Het Nederlands kent zogenaamde korte en lange klinkers: de korte [a] in ‘rat’ naast de lange [aa] in ‘vaas’; de korte [o] in ‘klop’ naast de lange [oo] in ‘hoog’. Onderzoek heeft overigens uitgewezen dat de feitelijke uitspraak van lange en korte klinkers ongeveer even lang duurt, dus de termen kort en lang zijn niet helemaal juist, maar daar gaat het nu niet om; korte en lange klinkers zijn in de Nederlandse grammatica goed ingeburgerd. Net als de a en de o kent ook de i een lange en een korte versie, alleen wordt de i daarin niet verdubbeld, wat wel gebeurt bij de a, e, o en de u. Er verschijnt een e achter de i in de lange versie: [ie].

We schrijven een korte [i] in woorden als ‘vis’, ‘ding’, ‘dik’ of ‘bil’, en een lange [ie] in woorden als ‘fiets’, ‘dier’, ‘liep’ en ‘riem’. Er zijn wel woorden met een lange [ie] die we met een korte i schrijven, zoals ‘prima’, ‘visum’, ‘bidet’ en ‘piste’, maar dat zijn allemaal leenwoorden; geen enkel weldenkend schrijver van het Nederlands vergist zich ooit door ‘priema’ of ‘viesum’ te schrijven. Er zijn ook lange i’s te vinden in woorden als ‘kabinet’, ‘piraat’, ‘architect’ of ‘limoen’ die toch met een enkele i worden geschreven. Wat bij die woorden opvalt, is dat de klemtoon niet op de [ie] valt. Kortom, bij leenwoorden en bij woorden waarbij de klemtoon niet op de lettergreep met een i valt, schrijf je een lange [ie] als i.

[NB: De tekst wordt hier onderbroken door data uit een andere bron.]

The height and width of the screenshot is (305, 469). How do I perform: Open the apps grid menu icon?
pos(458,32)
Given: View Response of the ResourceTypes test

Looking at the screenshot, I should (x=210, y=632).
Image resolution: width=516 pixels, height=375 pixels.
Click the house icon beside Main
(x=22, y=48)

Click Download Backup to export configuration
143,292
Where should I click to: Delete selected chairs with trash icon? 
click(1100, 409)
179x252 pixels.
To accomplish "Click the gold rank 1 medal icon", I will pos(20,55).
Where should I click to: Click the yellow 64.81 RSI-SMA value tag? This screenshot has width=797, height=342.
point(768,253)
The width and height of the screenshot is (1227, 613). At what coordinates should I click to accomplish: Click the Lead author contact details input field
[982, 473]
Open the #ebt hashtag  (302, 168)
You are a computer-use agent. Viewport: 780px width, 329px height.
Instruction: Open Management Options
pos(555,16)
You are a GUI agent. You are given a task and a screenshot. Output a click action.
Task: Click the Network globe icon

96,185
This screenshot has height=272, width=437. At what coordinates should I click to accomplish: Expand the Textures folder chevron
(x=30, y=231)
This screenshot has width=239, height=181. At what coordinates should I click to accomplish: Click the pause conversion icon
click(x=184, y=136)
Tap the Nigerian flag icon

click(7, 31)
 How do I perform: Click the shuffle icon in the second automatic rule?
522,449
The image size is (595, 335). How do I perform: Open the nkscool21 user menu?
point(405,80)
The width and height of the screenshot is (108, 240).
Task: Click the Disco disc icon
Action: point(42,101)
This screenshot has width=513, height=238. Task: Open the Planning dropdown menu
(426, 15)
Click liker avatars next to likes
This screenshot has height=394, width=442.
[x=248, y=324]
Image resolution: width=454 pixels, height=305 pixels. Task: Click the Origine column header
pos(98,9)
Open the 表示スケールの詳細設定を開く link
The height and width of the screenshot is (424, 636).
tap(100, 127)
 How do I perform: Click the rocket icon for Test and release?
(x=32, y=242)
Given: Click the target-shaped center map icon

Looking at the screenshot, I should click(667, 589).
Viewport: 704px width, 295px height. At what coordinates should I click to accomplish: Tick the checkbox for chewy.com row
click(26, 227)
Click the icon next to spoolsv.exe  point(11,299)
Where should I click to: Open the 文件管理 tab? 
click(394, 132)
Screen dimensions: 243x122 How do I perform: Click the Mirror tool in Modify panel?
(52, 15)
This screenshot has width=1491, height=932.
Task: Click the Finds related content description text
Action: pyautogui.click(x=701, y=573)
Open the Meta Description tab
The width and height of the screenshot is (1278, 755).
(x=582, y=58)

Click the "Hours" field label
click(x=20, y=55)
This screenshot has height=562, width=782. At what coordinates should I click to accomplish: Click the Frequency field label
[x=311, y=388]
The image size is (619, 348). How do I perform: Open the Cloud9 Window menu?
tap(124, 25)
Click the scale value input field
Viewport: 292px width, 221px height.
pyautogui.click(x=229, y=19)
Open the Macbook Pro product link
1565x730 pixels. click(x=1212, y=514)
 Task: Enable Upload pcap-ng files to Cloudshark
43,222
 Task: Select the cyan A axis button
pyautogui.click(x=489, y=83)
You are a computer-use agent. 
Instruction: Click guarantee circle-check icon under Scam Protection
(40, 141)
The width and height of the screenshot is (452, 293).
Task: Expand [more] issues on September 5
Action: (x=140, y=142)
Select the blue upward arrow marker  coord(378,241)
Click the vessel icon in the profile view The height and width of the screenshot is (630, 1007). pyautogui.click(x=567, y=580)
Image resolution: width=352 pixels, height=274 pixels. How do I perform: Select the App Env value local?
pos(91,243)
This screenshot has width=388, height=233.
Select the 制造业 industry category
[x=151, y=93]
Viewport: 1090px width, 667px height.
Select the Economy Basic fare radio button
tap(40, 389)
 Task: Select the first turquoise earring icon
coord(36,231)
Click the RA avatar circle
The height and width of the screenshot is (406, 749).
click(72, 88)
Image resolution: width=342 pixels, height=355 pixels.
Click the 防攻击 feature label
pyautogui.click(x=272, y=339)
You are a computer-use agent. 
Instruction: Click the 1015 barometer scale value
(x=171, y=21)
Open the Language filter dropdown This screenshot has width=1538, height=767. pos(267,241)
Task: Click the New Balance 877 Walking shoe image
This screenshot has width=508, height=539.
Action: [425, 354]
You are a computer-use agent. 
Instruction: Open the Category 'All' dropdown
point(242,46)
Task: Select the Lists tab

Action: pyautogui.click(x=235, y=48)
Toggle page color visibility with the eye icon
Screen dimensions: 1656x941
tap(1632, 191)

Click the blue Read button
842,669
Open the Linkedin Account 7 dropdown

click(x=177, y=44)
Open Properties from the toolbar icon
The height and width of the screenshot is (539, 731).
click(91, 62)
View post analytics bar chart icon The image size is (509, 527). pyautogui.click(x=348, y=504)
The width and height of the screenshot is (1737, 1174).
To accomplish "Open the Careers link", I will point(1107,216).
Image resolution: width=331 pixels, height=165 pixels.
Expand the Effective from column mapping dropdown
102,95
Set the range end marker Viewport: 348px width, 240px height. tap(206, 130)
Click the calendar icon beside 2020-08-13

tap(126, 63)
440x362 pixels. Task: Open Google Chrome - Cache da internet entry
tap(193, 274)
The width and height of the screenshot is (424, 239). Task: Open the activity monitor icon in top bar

Dan is er nog een ander dilemma. Hoewel De Vries niet de meest voorkomende achternaam is, zijn er ruim 70.000 Nederlanders met die familienaam en dat leidt onherroepelijk tot associaties. De verleiding is kennelijk groot om bij de familienaam Vrisekoop te denken aan de familienaam De Vries en dan automatisch mijn familienaam te schrijven als Vriesekoop. Wat ook niet echt meewerkt is dat dat tevens de naam is van enige bekende Nederlander met die naam: Bettine Vriesekoop, Europees kampioene tafeltennissen in 1982 en 1992. Overigens is Bettine geboren in Hazerswoude-Rijndijk, gemeente Alphen.

Als ik mijn achternaam moet spellen, probeer ik de schrijver een beetje te helpen, maar de e verderop in mijn achternaam maakt het lastig om te zeggen ‘Vrisekoop, zonder e’. Daarom zeg ik liever ‘met een i zonder e’, maar dat leidt meestal tot meer verwarring. Ik kan wel zeggen ‘met een korte i’, maar ook dat leidt tot niks.

Achternamen volgen zelden spellingregels. Ik zal ermee moeten leven dat iedereen die mijn achternaam voor het eerst hoort, hem verkeerd zal spellen. Om nog maar te zwijgen van de [s] in mijn achternaam. Er zijn onverlaten die menen een [z] te horen in Vrisekoop. Nog ergerlijker zijn spellers die mij gaan verbeteren: ‘O, u bedoelt Vrissekoop?’ met een korte [i]. Neehee, ik heet Vrisekoop: Vri-se-koop.